** EXTRACTED MATERIAL follows **

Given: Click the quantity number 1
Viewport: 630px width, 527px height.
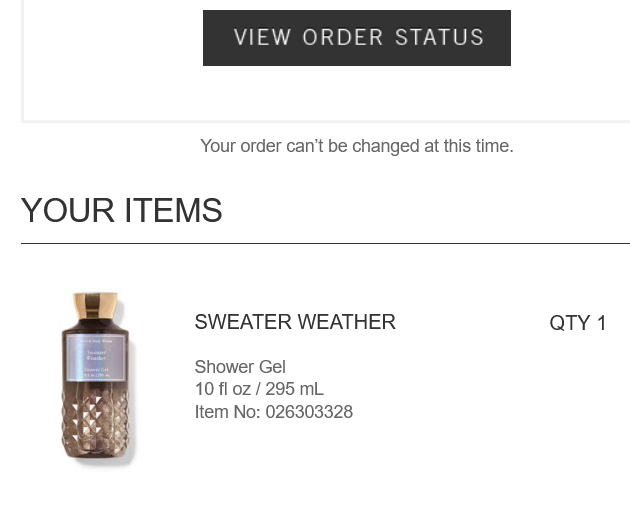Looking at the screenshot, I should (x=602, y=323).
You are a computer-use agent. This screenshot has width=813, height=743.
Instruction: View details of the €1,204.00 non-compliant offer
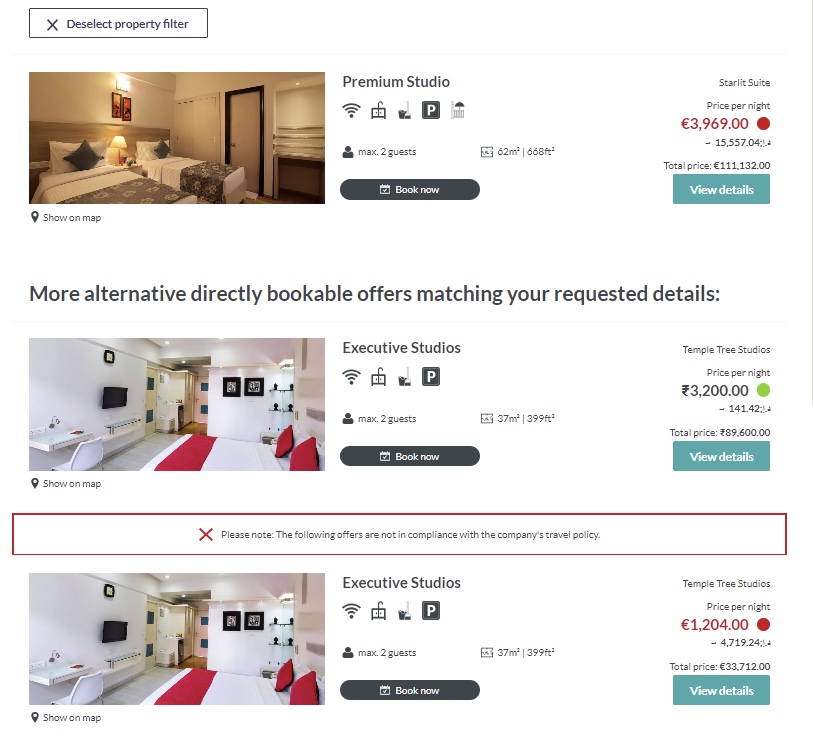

** End of EXTRACTED MATERIAL **

Transcribe every record above in full. Pictures stay out of the copy.

§ REPLY:
Given: Click the quantity number 1
Viewport: 630px width, 527px height.
Looking at the screenshot, I should (x=602, y=323).
You are a computer-use agent. This screenshot has width=813, height=743.
Instruction: View details of the €1,204.00 non-compliant offer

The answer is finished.